- **Exercise**: The records, repeated exactly and in full, are the expected answer.

- **Stored data**:
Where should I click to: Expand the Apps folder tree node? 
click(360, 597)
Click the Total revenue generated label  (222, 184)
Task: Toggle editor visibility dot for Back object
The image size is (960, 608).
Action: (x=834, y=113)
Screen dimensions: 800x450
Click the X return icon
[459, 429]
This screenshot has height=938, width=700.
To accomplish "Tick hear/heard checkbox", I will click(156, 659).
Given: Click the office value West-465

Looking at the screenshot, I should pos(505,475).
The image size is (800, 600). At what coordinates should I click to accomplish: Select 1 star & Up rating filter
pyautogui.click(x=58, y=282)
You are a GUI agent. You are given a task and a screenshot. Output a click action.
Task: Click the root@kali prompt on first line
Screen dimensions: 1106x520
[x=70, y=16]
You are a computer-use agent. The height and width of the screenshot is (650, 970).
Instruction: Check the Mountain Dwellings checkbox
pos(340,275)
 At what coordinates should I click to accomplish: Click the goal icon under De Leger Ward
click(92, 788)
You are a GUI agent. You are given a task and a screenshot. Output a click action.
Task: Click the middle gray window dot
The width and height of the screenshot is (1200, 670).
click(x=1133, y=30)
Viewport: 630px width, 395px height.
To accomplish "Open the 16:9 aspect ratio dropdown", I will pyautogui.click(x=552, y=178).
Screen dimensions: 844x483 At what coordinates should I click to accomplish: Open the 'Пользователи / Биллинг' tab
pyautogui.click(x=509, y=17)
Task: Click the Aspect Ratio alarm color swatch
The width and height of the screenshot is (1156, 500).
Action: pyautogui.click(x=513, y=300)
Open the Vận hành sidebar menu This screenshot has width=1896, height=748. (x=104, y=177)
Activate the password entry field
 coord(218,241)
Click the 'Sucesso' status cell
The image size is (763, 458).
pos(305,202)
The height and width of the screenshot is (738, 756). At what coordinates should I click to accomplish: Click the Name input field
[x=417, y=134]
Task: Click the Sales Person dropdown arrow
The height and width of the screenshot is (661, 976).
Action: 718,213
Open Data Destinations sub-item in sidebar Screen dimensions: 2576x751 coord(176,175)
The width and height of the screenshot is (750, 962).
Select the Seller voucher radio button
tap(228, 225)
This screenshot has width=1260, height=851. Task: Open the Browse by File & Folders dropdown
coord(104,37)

- **Result for this task**:
Where should I click to: Expand the Apps folder tree node? 
click(360, 597)
Click the Total revenue generated label  (222, 184)
Task: Toggle editor visibility dot for Back object
The image size is (960, 608).
Action: (x=834, y=113)
Screen dimensions: 800x450
Click the X return icon
[459, 429]
This screenshot has height=938, width=700.
To accomplish "Tick hear/heard checkbox", I will click(156, 659).
Given: Click the office value West-465

Looking at the screenshot, I should pos(505,475).
The image size is (800, 600). At what coordinates should I click to accomplish: Select 1 star & Up rating filter
pyautogui.click(x=58, y=282)
You are a GUI agent. You are given a task and a screenshot. Output a click action.
Task: Click the root@kali prompt on first line
Screen dimensions: 1106x520
[x=70, y=16]
You are a computer-use agent. The height and width of the screenshot is (650, 970).
Instruction: Check the Mountain Dwellings checkbox
pos(340,275)
 At what coordinates should I click to accomplish: Click the goal icon under De Leger Ward
click(92, 788)
You are a GUI agent. You are given a task and a screenshot. Output a click action.
Task: Click the middle gray window dot
The width and height of the screenshot is (1200, 670).
click(x=1133, y=30)
Viewport: 630px width, 395px height.
To accomplish "Open the 16:9 aspect ratio dropdown", I will pyautogui.click(x=552, y=178).
Screen dimensions: 844x483 At what coordinates should I click to accomplish: Open the 'Пользователи / Биллинг' tab
pyautogui.click(x=509, y=17)
Task: Click the Aspect Ratio alarm color swatch
The width and height of the screenshot is (1156, 500).
Action: pyautogui.click(x=513, y=300)
Open the Vận hành sidebar menu This screenshot has width=1896, height=748. (x=104, y=177)
Activate the password entry field
 coord(218,241)
Click the 'Sucesso' status cell
The image size is (763, 458).
pos(305,202)
The height and width of the screenshot is (738, 756). At what coordinates should I click to accomplish: Click the Name input field
[x=417, y=134]
Task: Click the Sales Person dropdown arrow
The height and width of the screenshot is (661, 976).
Action: 718,213
Open Data Destinations sub-item in sidebar Screen dimensions: 2576x751 coord(176,175)
The width and height of the screenshot is (750, 962).
Select the Seller voucher radio button
tap(228, 225)
This screenshot has width=1260, height=851. Task: Open the Browse by File & Folders dropdown
coord(104,37)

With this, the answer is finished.